Children have been perceived as significant members of families and the need to nurture and protect them have been culturally woven into the fabric of the diverse Indian society. However, our current reality is that not all children receive the care and nurture they are entitled to from their family and society, as there is widespread and rampant neglect, abuse, exploitation and discrimination of many children both at the individual family level and at the systemic level. This is because such cultural perceptions about children have also promoted a dominant ideology that children are ‘receivers’ of knowledge who need to be guided and directed through adult notions of what is ‘good’ for them. Therefore, if we have to ensure that children obtain their rights, there is an urgent need to shift the adult perspectives on children and they have to start accepting the children as right holders. This paradigm shift has to take place at the structural level primarily with adults first and next at the policy and programmatic levels both with adults, families and children.

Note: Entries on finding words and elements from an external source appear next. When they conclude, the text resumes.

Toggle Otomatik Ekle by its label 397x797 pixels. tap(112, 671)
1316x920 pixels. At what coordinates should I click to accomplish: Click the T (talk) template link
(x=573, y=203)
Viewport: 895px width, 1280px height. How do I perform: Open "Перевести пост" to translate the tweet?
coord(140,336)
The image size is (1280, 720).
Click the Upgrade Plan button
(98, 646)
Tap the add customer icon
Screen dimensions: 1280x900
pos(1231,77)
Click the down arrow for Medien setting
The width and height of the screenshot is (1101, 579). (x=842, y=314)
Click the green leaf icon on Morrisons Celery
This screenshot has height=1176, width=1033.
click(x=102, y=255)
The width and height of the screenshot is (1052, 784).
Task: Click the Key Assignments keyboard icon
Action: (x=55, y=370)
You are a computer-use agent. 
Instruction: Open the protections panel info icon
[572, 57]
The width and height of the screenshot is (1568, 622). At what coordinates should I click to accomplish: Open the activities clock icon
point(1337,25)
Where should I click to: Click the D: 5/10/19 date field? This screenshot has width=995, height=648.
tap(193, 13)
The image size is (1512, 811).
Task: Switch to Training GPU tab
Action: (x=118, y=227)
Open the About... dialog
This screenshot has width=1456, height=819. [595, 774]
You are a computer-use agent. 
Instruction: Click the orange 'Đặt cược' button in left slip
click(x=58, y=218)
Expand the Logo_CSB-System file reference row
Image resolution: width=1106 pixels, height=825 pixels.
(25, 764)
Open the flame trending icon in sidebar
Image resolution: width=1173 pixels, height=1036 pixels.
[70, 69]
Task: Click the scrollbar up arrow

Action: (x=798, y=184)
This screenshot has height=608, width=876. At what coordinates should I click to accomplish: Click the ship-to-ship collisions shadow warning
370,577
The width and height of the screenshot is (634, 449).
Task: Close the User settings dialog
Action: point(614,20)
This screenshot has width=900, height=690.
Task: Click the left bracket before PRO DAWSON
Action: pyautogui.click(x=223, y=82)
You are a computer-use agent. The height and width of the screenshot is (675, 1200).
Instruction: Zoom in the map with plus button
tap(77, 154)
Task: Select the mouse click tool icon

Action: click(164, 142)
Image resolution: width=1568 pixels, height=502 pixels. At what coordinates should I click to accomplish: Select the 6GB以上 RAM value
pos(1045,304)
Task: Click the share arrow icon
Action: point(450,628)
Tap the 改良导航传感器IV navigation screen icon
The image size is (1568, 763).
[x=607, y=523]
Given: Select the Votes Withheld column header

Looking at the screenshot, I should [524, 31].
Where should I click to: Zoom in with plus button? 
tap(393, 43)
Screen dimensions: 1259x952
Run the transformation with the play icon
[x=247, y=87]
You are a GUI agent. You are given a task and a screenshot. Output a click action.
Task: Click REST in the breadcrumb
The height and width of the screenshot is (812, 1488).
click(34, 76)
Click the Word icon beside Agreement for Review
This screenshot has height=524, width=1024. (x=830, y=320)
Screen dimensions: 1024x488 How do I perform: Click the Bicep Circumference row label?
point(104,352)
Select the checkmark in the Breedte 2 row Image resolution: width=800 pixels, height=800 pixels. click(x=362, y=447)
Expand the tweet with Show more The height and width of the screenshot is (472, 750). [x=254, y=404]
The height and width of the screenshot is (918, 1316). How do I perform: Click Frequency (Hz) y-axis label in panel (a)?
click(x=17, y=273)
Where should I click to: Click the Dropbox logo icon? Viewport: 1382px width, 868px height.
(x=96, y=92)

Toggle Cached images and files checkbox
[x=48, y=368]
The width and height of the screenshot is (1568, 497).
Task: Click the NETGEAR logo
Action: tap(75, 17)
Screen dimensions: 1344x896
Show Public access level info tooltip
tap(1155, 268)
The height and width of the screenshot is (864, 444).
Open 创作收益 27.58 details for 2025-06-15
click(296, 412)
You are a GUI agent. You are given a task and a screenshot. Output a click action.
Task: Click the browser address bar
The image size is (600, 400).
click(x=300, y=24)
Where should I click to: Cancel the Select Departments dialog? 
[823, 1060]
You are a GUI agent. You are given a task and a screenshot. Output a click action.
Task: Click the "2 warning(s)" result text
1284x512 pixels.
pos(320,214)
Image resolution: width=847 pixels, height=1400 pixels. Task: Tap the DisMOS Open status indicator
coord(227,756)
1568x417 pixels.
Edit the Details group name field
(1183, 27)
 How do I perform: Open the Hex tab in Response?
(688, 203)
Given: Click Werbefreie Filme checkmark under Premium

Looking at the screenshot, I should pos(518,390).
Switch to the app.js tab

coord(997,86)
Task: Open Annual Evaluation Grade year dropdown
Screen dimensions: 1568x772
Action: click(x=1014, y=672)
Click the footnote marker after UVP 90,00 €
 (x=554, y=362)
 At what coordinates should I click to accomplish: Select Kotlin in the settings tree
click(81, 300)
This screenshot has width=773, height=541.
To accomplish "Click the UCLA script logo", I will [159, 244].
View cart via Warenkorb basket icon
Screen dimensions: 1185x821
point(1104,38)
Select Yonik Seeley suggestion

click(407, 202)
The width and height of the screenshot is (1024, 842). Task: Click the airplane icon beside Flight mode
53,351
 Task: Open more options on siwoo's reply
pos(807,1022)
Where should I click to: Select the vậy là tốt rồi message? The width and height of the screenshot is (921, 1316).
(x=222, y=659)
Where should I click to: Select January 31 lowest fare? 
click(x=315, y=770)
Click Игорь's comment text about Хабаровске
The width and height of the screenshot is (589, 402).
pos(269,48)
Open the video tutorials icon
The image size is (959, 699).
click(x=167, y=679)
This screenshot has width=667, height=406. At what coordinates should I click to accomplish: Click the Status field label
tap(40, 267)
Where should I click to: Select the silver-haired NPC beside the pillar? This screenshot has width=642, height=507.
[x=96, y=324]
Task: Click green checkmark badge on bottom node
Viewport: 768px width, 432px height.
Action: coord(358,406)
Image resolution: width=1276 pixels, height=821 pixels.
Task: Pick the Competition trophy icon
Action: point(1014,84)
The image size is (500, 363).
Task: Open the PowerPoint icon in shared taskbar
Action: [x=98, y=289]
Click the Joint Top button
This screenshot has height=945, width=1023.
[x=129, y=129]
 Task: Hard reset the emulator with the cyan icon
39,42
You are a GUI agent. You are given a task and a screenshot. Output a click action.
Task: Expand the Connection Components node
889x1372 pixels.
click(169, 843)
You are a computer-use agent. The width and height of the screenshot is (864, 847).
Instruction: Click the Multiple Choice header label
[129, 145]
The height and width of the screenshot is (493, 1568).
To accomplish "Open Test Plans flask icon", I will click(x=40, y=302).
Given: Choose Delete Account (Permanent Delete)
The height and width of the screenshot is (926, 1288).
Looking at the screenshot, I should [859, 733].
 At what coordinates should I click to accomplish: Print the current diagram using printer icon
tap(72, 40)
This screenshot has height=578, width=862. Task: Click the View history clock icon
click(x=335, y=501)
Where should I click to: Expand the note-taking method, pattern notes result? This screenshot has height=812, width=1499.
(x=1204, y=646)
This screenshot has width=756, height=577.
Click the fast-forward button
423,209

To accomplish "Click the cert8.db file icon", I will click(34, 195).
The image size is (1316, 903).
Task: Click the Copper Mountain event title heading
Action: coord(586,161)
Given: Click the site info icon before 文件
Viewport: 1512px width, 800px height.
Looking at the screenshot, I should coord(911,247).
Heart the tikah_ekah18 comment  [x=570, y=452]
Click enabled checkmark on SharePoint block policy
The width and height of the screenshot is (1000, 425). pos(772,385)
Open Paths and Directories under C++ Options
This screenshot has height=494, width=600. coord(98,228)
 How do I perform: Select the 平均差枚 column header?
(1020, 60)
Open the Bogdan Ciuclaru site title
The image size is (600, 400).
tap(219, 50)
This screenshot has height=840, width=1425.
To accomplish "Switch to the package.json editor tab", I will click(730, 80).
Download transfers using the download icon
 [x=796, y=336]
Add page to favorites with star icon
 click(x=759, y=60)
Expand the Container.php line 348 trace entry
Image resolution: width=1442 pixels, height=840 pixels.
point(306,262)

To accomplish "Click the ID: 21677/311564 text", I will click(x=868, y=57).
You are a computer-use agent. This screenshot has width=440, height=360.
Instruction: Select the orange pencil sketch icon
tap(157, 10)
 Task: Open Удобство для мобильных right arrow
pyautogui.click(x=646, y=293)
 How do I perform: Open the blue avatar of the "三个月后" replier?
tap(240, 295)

The United Nations Convention on Child Rights, by declaring Right to Protection as an issue of child rights has provided some attention and obligation on the signatory states though much remains to be realized. Going by literal meaning, Child Protection would bring under its ambit numerous categories of children, whose security is at stake, reeling in situations of neglect, maltreatment, injury, trafficking, sexual and physical abuse of all kinds, pornography, corporal punishment, torture, exploitation, violence, and degrading treatment waiting for immediate attention and protection. To safeguard its children from any form of abuse, central government has enacted Juvenile Justice Act ( Care and Protection of Children) , 2015 and introduced schemes and programmes to take care of the children in need of care and protection as well as children who come in conflict with law.
Antakshari work on Juvenile Justice Act began with the initiative to develop understanding on Juvenile Justice (Care and Protection of children) bill, 2014. A campaign along with UNICEF and other organization was organized to seek suggestions on new bill. The campaign resulted into 70 non-governmental organizations coming together and advocating for restoring of juvenile justice system, developing of position paper on JJ Bill for appealing amendments in the proposed bill. A set of recommendation for advocacy and incorporation in JJ Bill 2014 was drafted and sent to Government of India.
After this Antakshari has taken several initiatives in the area of Child Protection and some of the key initiatives taken are like improving governance on child rights, regular capacity building of child protection structures by providing class room training and onsite handholding training, enhancing knowledge of child protection through academia by developing online and offline courses, developing IEC material etc. Further to this Antakshari in its efforts has also developed an android based mobile application in name of Justice for children (J4C) for child protection structures and functionaries. The application offers wide variety of service on issues of Child Protection. To further support these structures and functionaries Antakshari also came up with concept of creating Child Protection support desk which would provide online technical guidance and hand holding support to the authorities.
Antakshari is also engaged in the process of rule making on Juvenile Justice (Care and Protection of Children) Act- 2015 and member of drafting committee for Rajasthan and other states. Further to this it has been matter of pride for Antakshari as one of the members has become member of Juvenile Justice Committee at High Court, Rajasthan.
All these efforts have lead to development of expertise for the team of Antakshari and leading to Antakshari becoming technical support agency Department for Child Rights ( DCR) and Child Resource Centre (CRC) – Harish Chandra Mathur Rajasthan Institute of Public Administration (HCM RIPA).